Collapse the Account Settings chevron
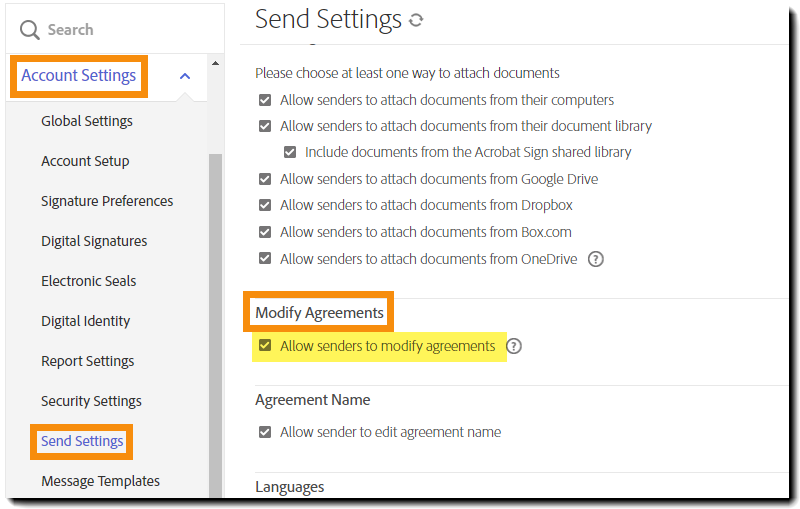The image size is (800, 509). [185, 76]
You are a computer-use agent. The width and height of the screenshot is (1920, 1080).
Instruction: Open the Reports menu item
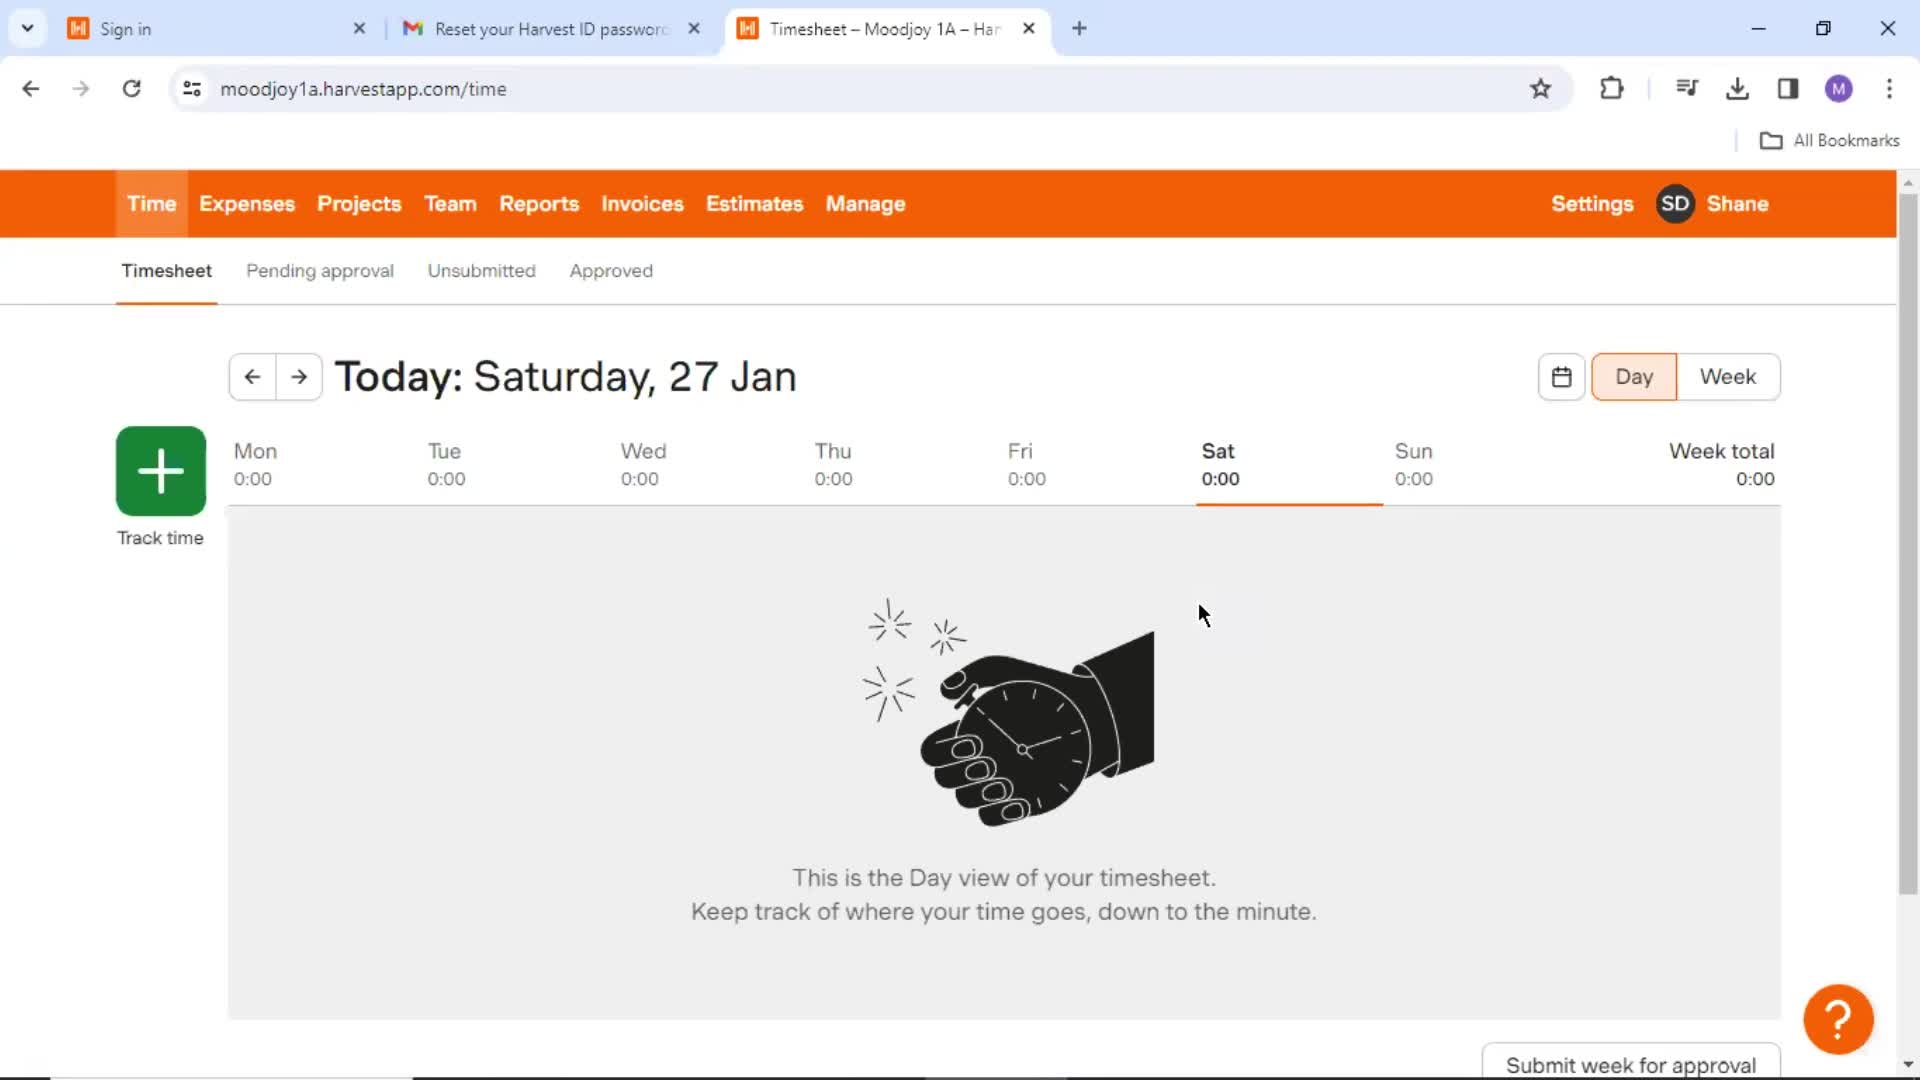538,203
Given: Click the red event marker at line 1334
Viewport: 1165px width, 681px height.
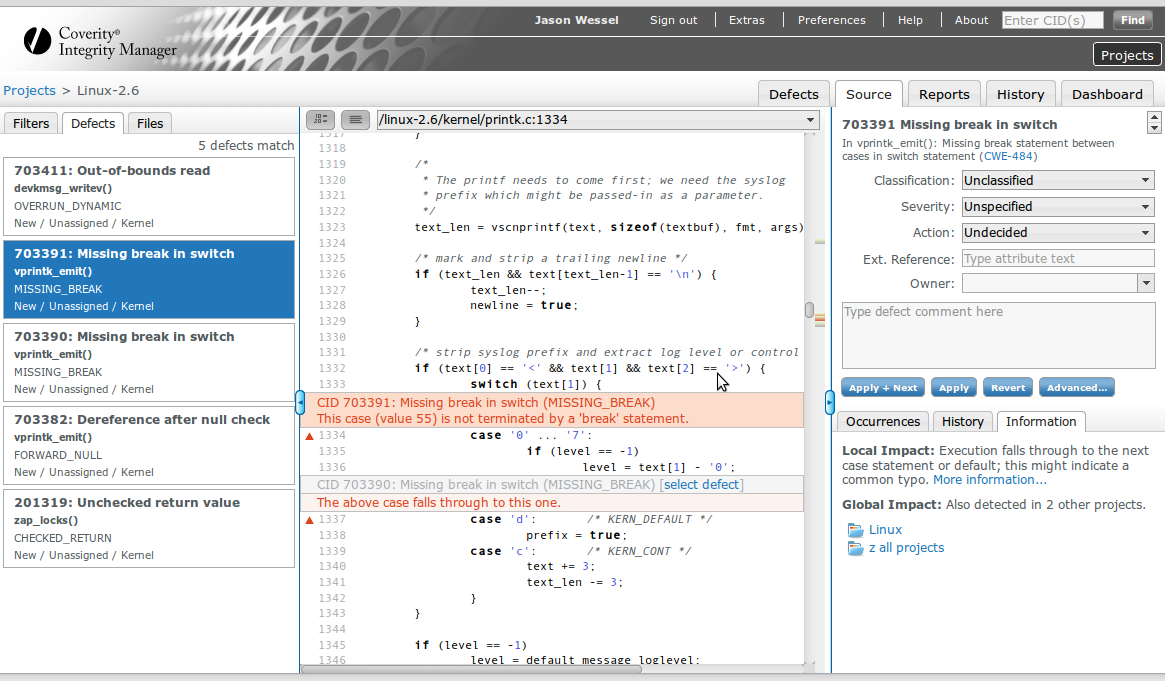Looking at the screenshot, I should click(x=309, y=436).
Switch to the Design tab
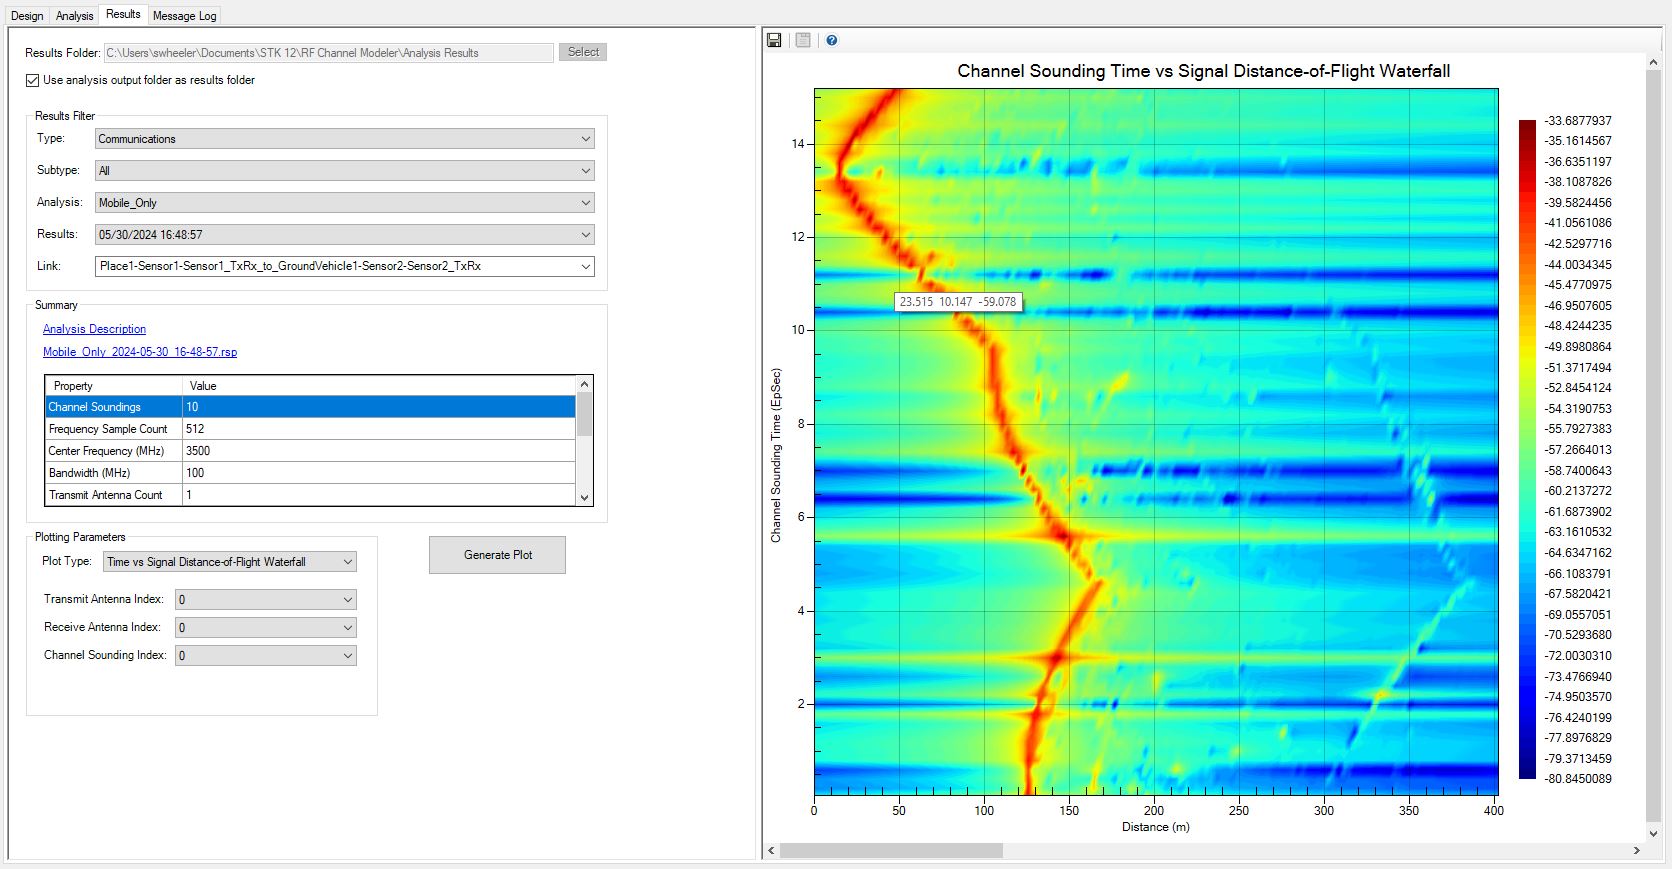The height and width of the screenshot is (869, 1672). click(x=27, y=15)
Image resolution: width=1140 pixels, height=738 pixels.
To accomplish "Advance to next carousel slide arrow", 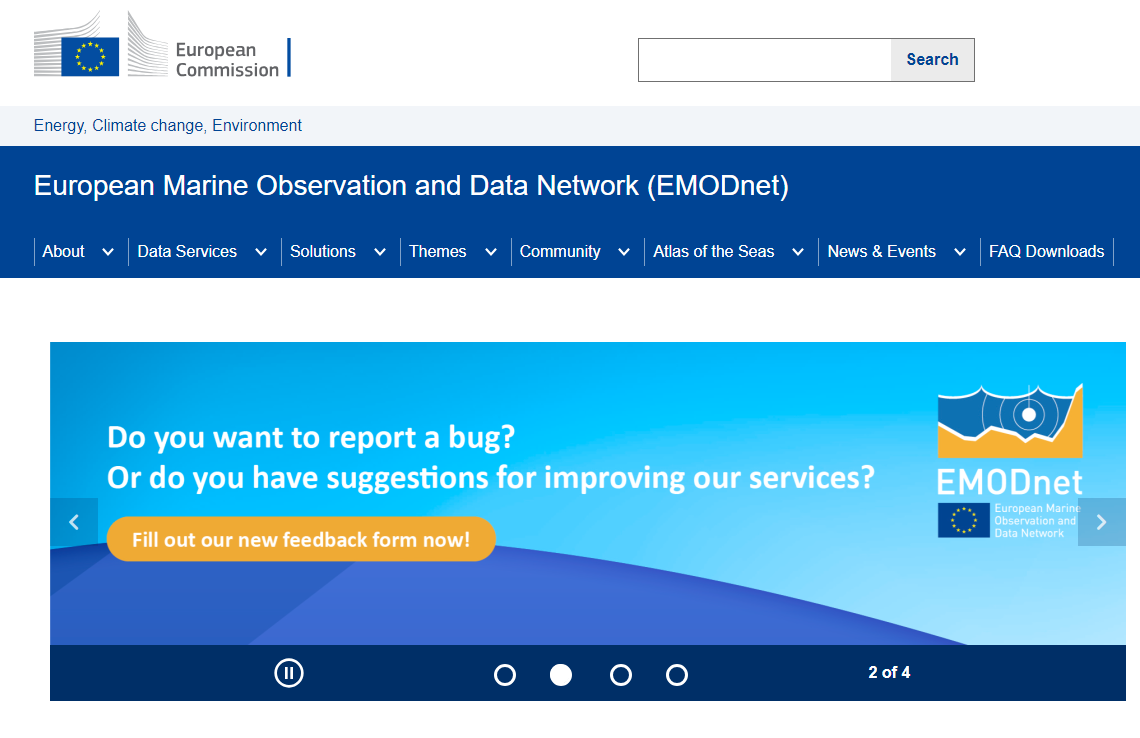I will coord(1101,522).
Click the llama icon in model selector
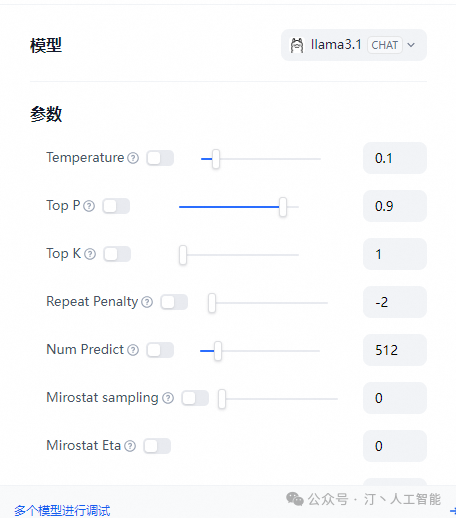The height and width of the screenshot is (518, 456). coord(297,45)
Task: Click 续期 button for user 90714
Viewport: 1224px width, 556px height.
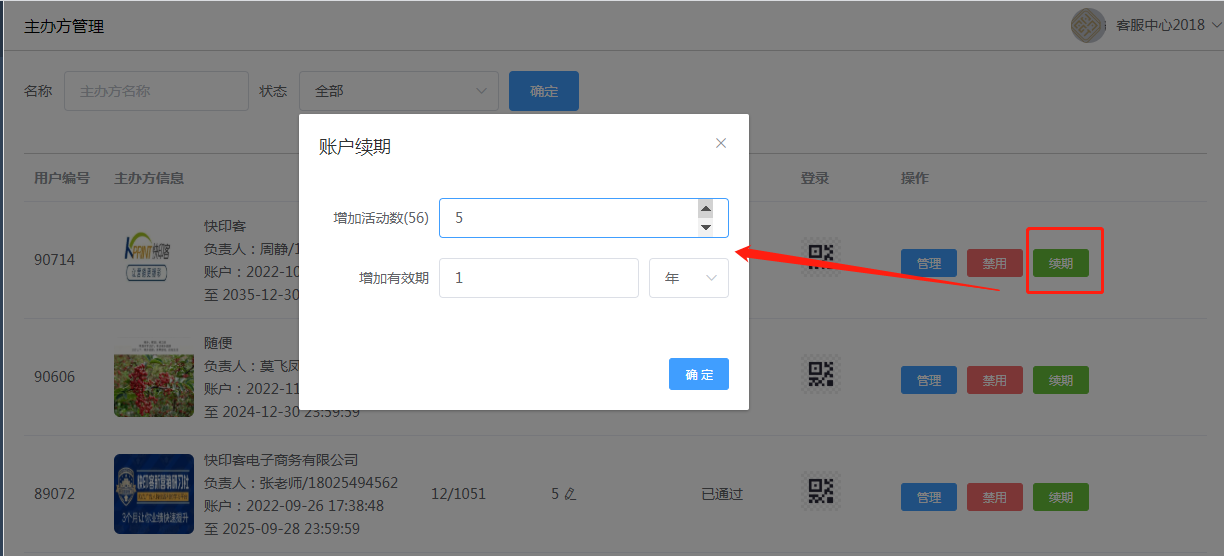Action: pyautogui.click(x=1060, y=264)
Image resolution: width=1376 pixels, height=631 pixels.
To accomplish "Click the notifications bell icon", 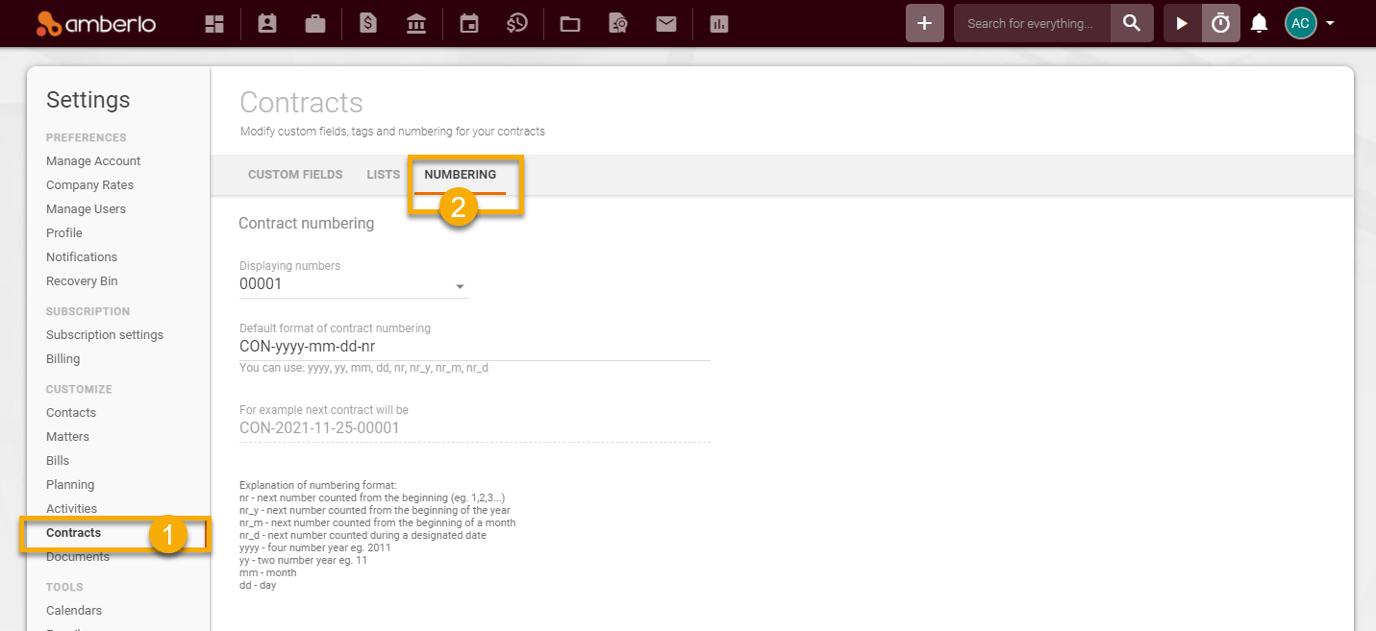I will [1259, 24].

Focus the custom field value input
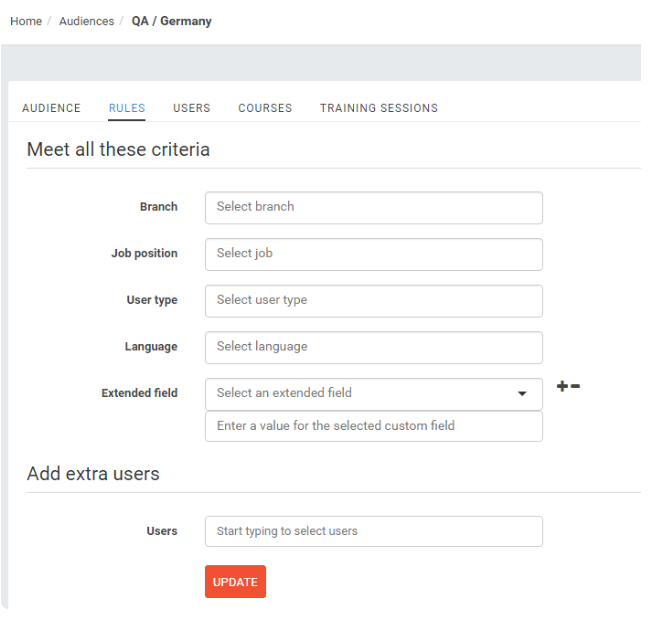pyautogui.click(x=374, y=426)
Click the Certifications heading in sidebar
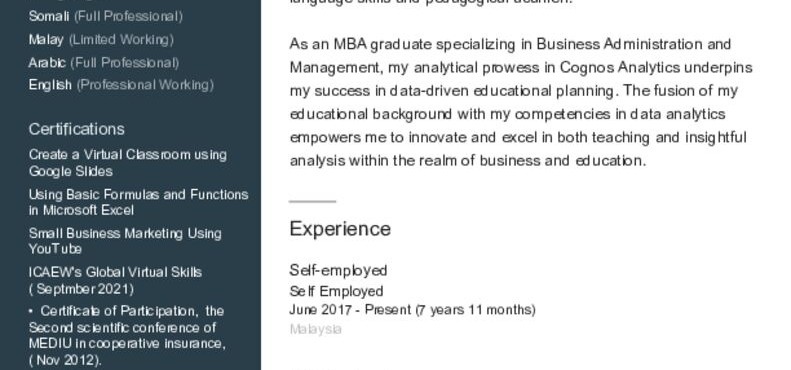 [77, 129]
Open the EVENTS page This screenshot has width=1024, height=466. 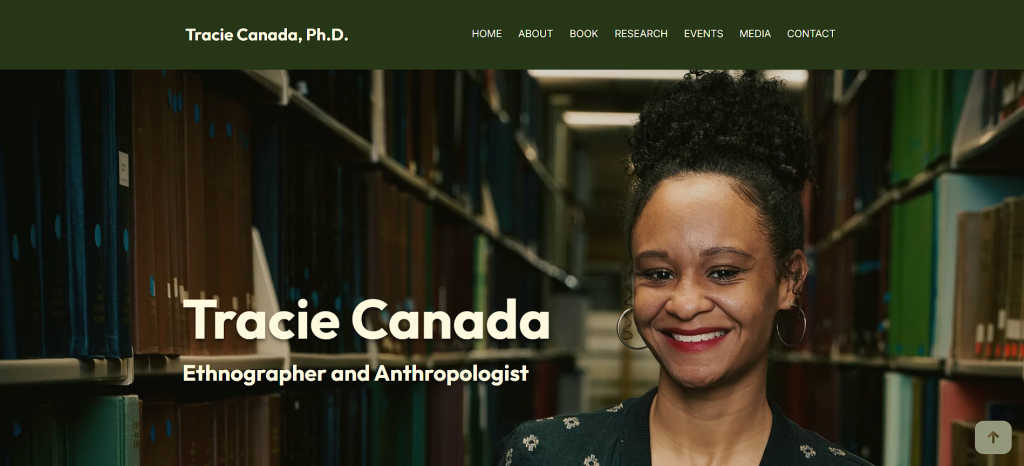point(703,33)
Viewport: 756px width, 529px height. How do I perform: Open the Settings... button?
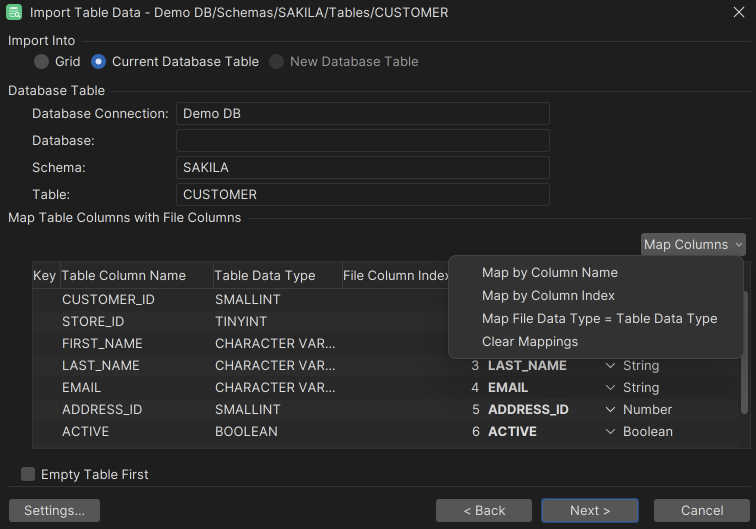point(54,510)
===============
_Action item_. "resolution" is the word to look for; copy every line of the data that has it.

_Output below_.
Image resolution: width=1140 pixels, height=738 pixels.
Image resolution: width=1376 pixels, height=631 pixels.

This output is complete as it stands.